Data listing:
● ● ●
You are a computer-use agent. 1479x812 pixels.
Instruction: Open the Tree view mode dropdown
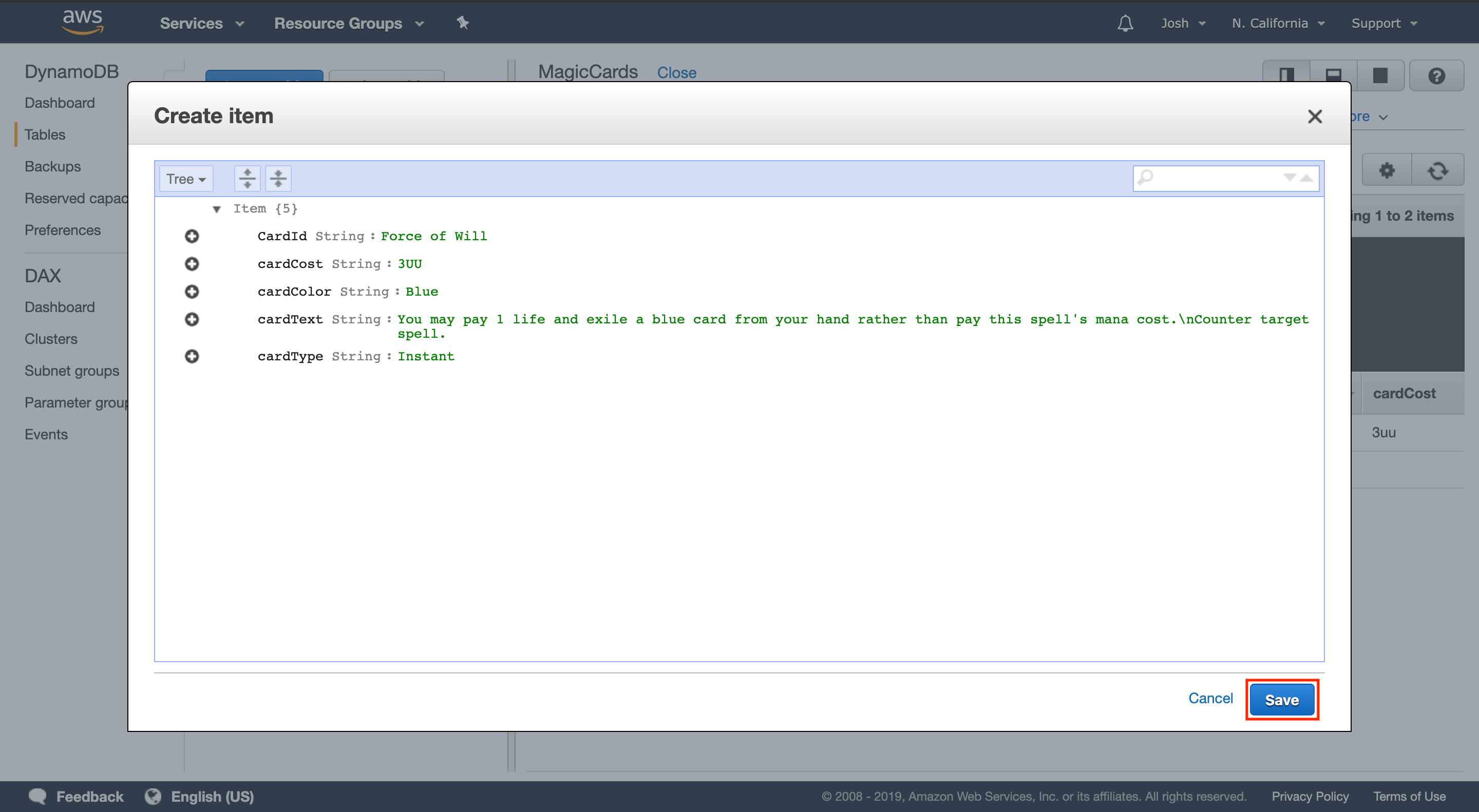click(x=186, y=179)
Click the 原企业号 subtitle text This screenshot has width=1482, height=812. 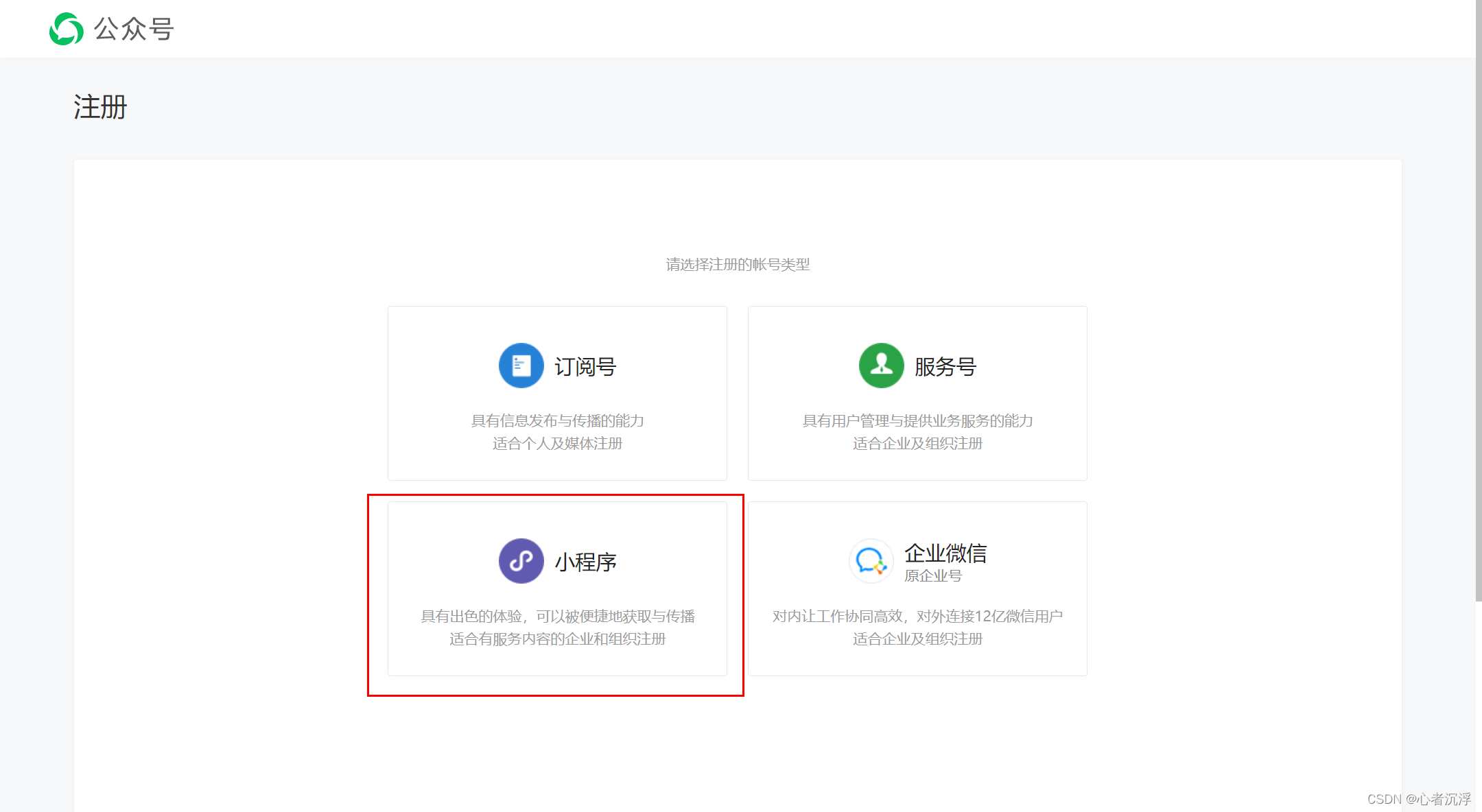click(x=932, y=576)
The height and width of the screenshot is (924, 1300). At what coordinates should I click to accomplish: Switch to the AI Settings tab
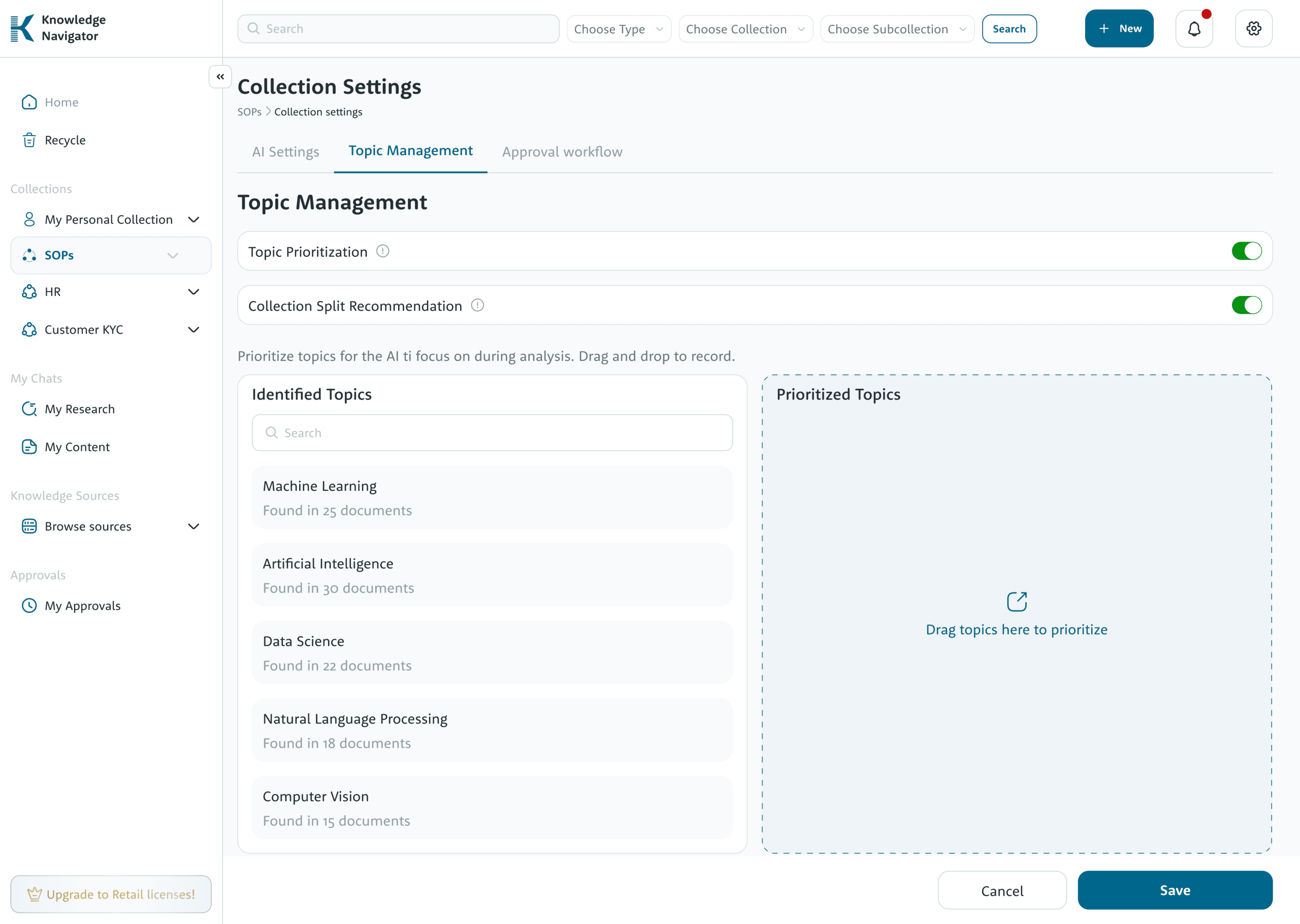coord(285,152)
● ● ●
Your objective: What is needed is an exact repeat of the lines from the one containing "The height and" through the last line of the records above, both included, with pictures left out.

Solved problem:
The height and width of the screenshot is (924, 1300). At what coordinates should I click to accomplish: Switch to the AI Settings tab
coord(285,152)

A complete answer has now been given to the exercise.